Grow two plants: one organic and one non-organic. Keep the growing conditions as identical as possible with the only variation being that one plant is raised in organic conditions while the other plant's conditions include pesticides and other conventional gardening methods. Be sure to rigorously note the differences between the two soils as well as any variations between the growths of the two plants.
Since organic products are often advertised as being healthier because of the lack of chemicals and toxins encountered by the products, it may be interesting to actually conduct a comparison of the various potentially toxic chemicals present in both organic and non-organic items. You can choose the various toxins that you want to test for, whether a certain pesticide or a wide variety of toxins present within gardening environments.

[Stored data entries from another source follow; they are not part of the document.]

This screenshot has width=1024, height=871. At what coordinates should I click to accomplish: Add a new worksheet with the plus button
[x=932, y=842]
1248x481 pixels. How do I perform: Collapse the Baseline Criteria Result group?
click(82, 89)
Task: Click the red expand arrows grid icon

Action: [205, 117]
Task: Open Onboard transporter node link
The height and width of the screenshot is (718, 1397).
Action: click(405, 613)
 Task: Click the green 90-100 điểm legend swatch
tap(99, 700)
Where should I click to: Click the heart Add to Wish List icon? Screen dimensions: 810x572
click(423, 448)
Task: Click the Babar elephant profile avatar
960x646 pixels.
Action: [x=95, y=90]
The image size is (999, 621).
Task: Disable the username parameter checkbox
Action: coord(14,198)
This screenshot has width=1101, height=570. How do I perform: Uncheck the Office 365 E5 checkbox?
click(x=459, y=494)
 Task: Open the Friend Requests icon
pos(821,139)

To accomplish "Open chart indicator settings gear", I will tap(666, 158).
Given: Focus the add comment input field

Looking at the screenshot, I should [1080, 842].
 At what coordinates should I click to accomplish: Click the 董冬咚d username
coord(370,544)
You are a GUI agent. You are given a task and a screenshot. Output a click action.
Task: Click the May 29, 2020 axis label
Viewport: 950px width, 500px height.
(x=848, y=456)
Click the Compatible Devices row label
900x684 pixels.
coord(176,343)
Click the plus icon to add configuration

Compare the durability between organic and non-organic cloth or test the sustainability between organic, preservative-free food versus non-organic, preservative-laden food. Make sure that the two items are held in identical settings as you measure how long they last. Document everything that occurs. How long does it take for the two items to start spoiling or molding?
You can conduct a taste test of organic and non-organic food items to find out if one actually tastes better than the other. In order to get reliable data for a project like this you will have to make sure that you have a wide range of participants. You will also need to go beyond simple taste testing and delve into the scientific reasoning behind why people may prefer one over the other. You should also make sure to keep it secret which item is organic and which item is non-organic.
Analyze the Data
Beyond simply observing whatever comparison you make, you should also make an effort to explain what scientific significance your findings have. For example, you may find that organic meat spoils more quickly than non-organic meat, but you need to search beyond the initial findings. What does this discovery mean for agriculture, and more specifically, for the scientific community?
No matter what the topic, you will always have a bias regarding how you think the project will turn out. Keep in mind that there is nothing wrong with disproving your own theory as long as the project is well researched and is conducted properly.
Try to keep your own bias from influencing the project. For example, if you believe most people will always prefer organic grapes over non-organic grapes you might subconsciously act a little more eager when presenting the organic grapes to your subjects. Pay close attention to your behavior to make sure you aren't influencing the outcome.
Make sure your presentation is intriguing and aesthetically pleasing. Present your data in a way that a passerby can easily interpret, but ensure it's also academically correct and in-depth enough to impress your instructor.